_What is needed_: What needs transcribing is the line with "Refresh navigation with the green reload icon" and every line after it to the end of the records, exactly and alone, with no pictures.
[[ Data under study, beginning ]]
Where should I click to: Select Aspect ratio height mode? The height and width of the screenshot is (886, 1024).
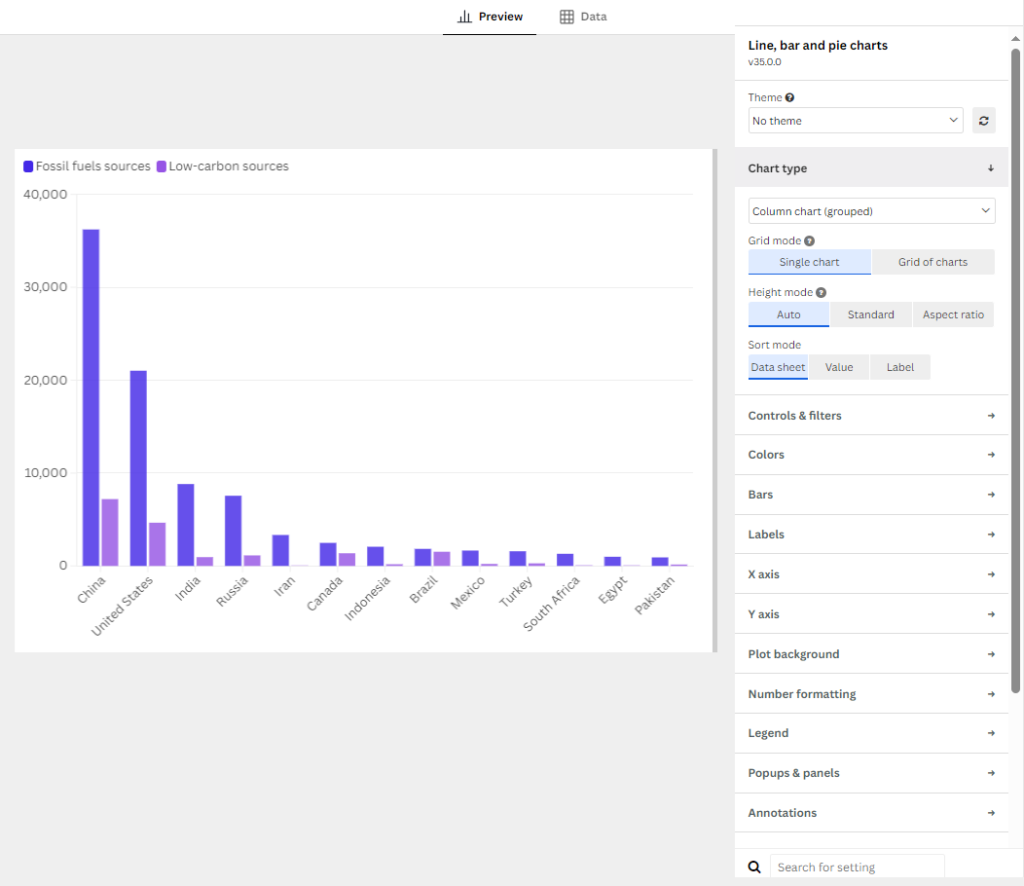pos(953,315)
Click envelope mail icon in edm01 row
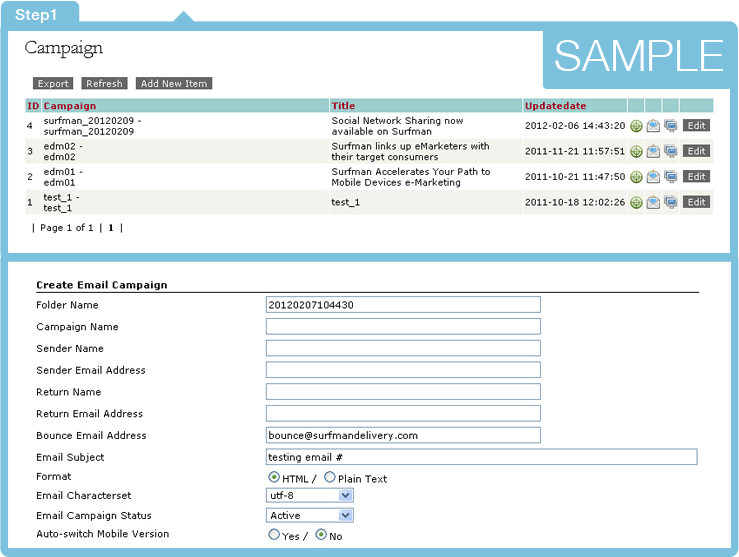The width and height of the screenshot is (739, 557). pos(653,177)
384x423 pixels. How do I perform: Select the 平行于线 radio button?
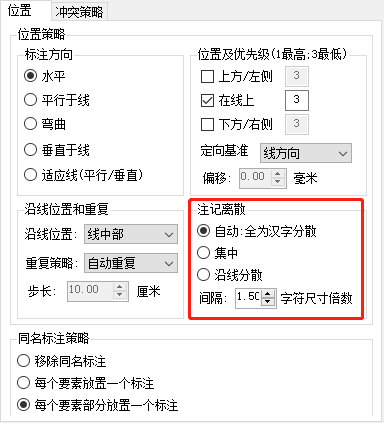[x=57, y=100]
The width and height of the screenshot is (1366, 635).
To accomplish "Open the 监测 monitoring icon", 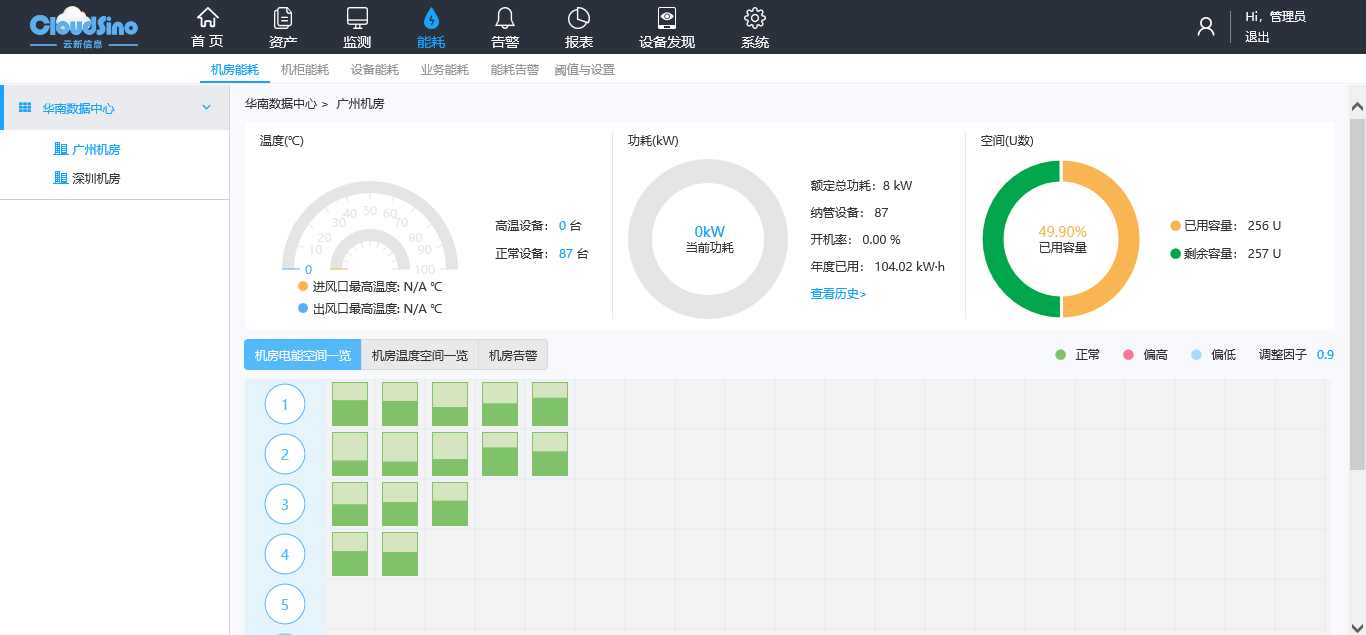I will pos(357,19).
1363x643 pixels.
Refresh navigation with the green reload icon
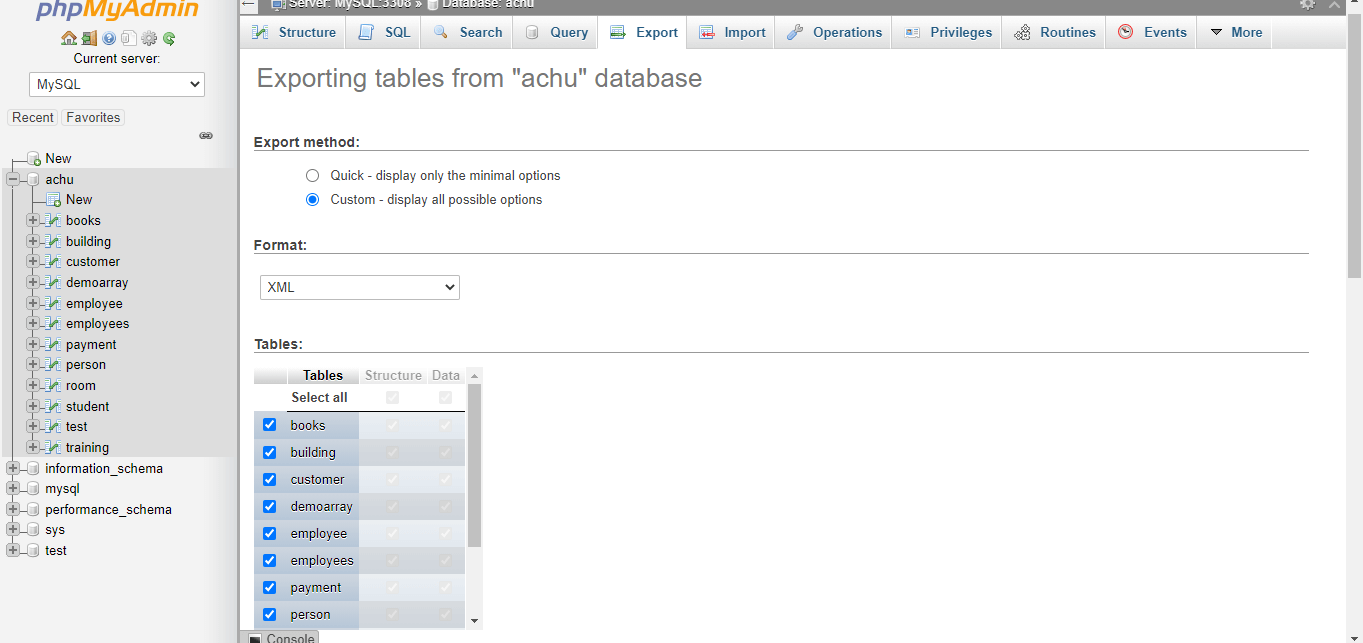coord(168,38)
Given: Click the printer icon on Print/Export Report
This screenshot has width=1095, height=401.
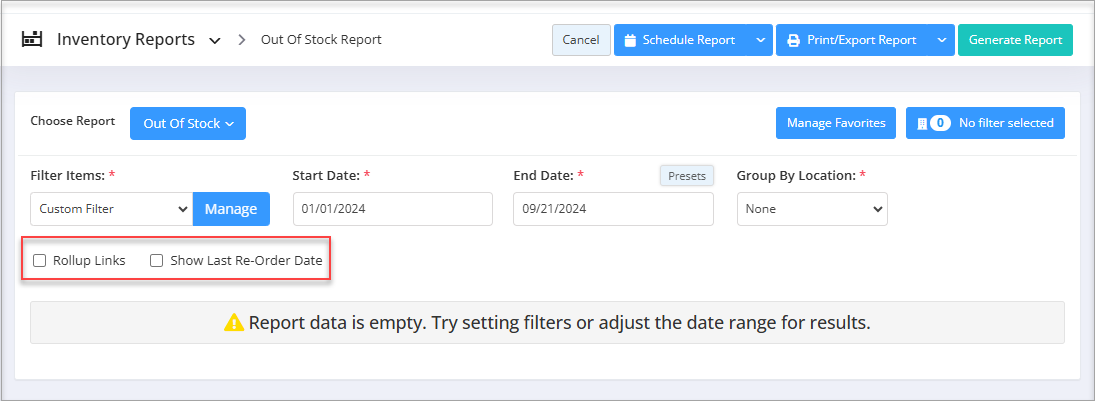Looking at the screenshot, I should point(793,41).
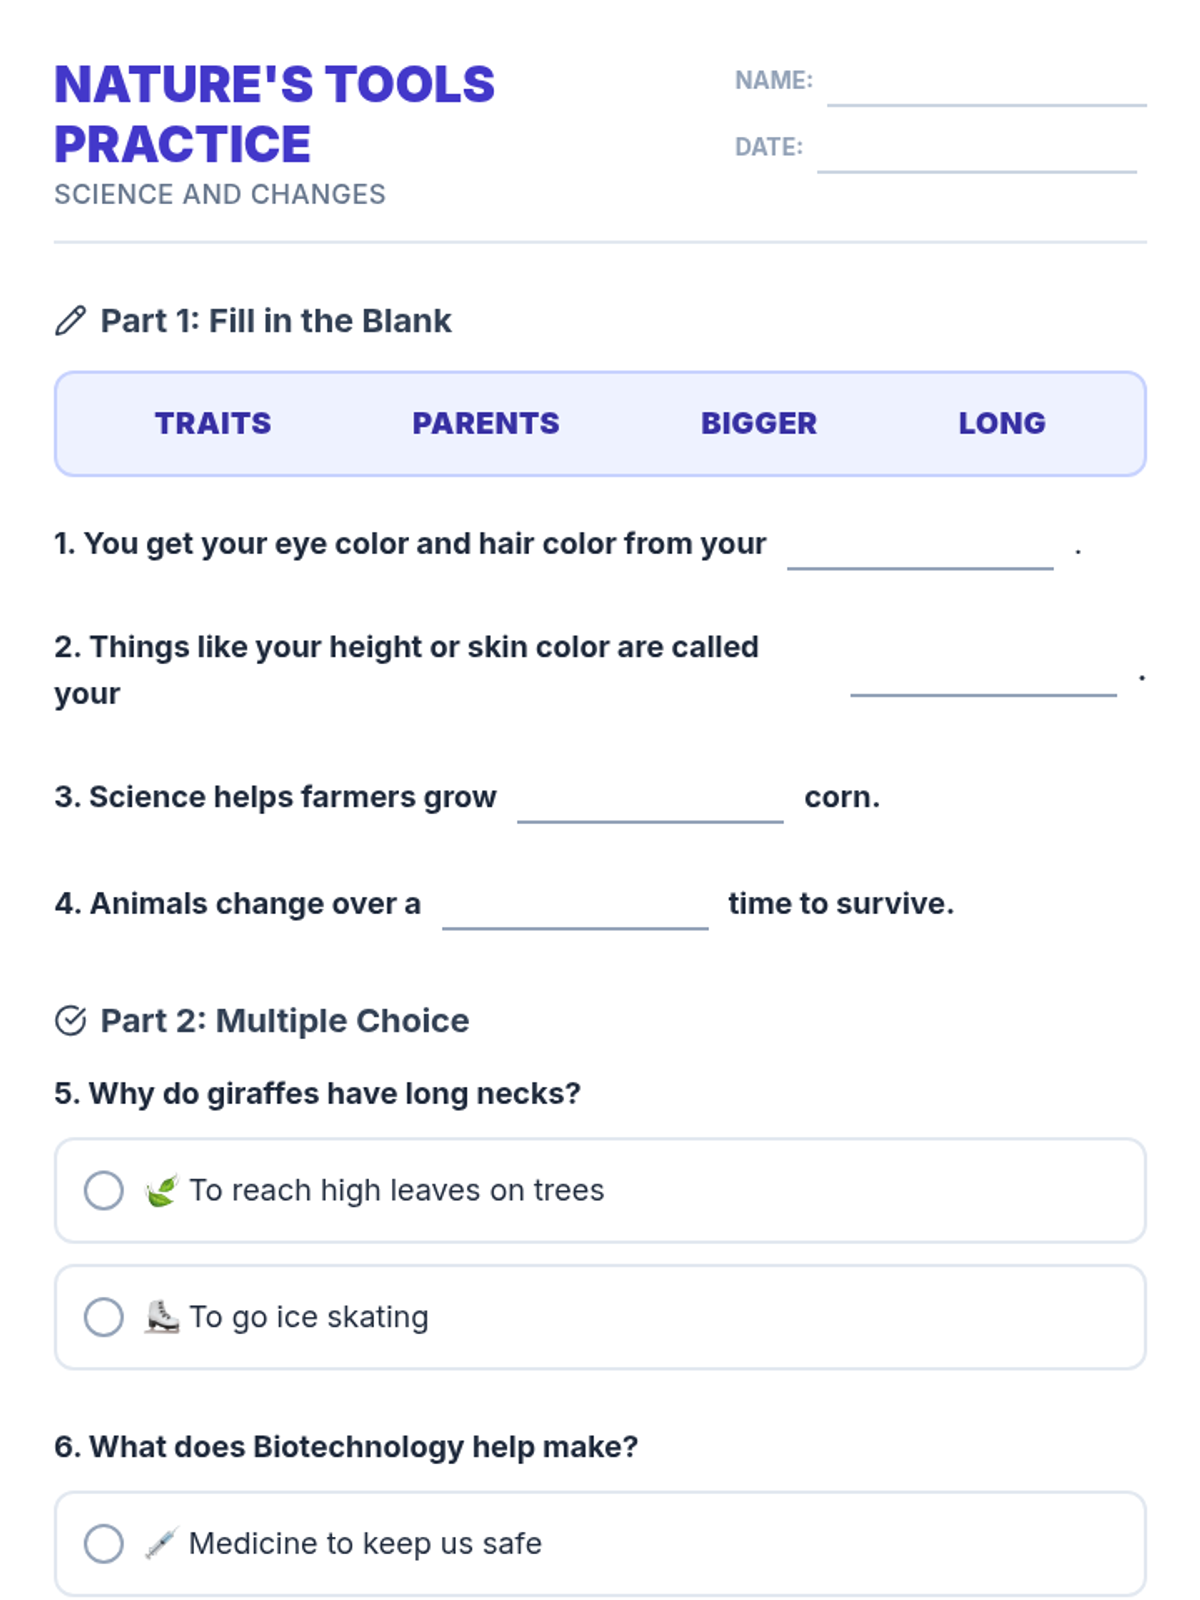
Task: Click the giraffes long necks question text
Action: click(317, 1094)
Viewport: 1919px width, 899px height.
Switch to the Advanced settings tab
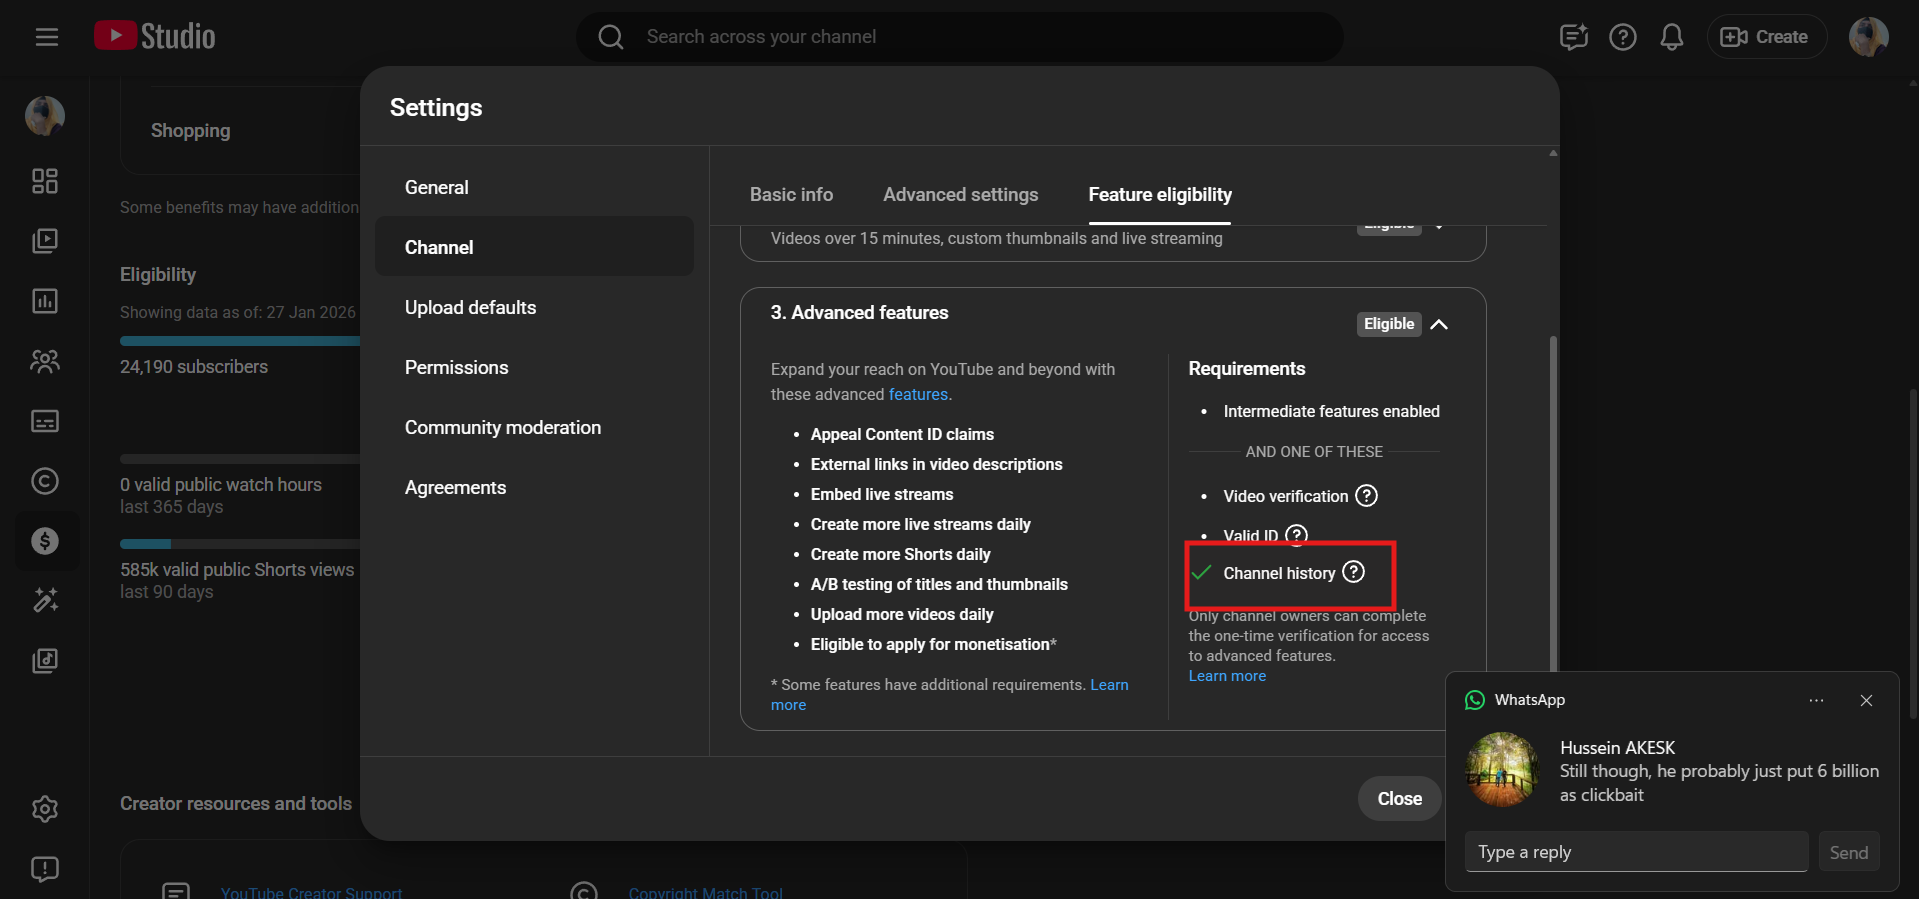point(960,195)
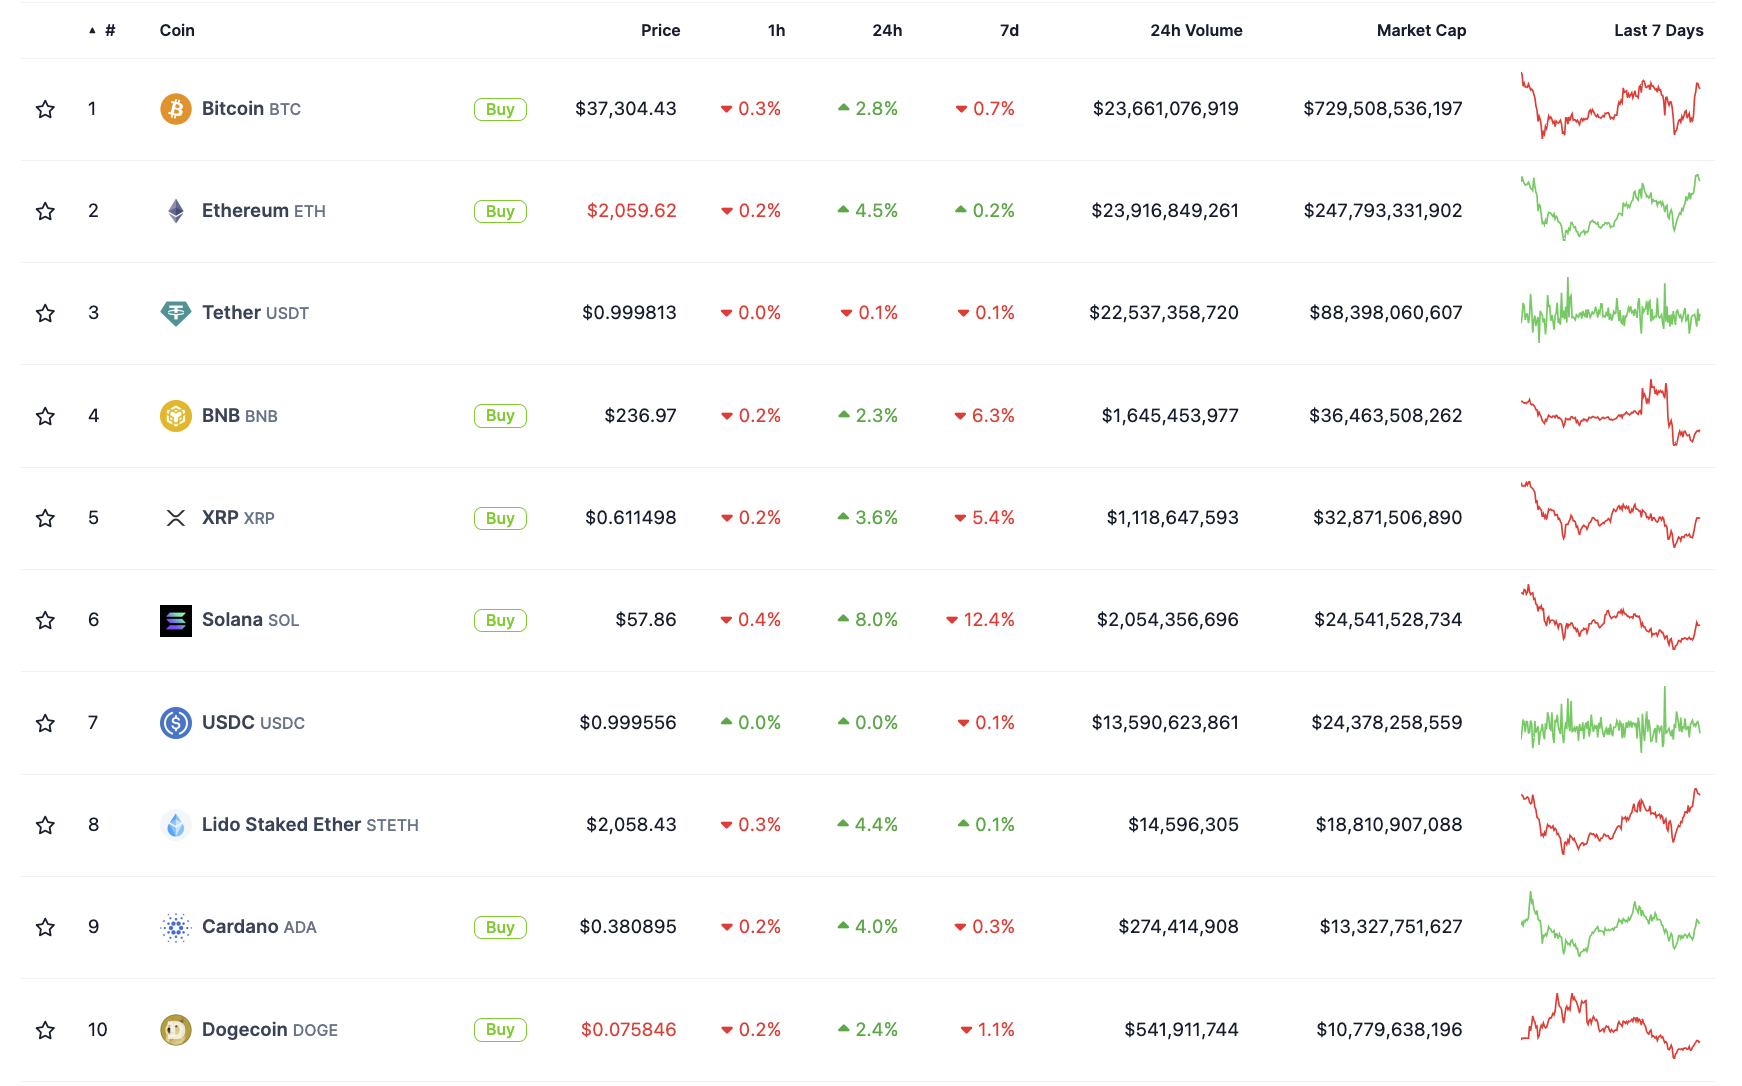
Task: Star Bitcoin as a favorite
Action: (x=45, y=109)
[[ Data under study, end ]]
_Task answer_:
Refresh navigation with the green reload icon
coord(168,38)
Given: Click the printer icon on Print/Export Report
This screenshot has width=1095, height=401.
Looking at the screenshot, I should point(793,41).
Task: Click the giraffes long necks question text
Action: click(317, 1094)
Viewport: 1919px width, 899px height.
Switch to the Advanced settings tab
point(960,195)
Task: Star Bitcoin as a favorite
Action: (x=45, y=109)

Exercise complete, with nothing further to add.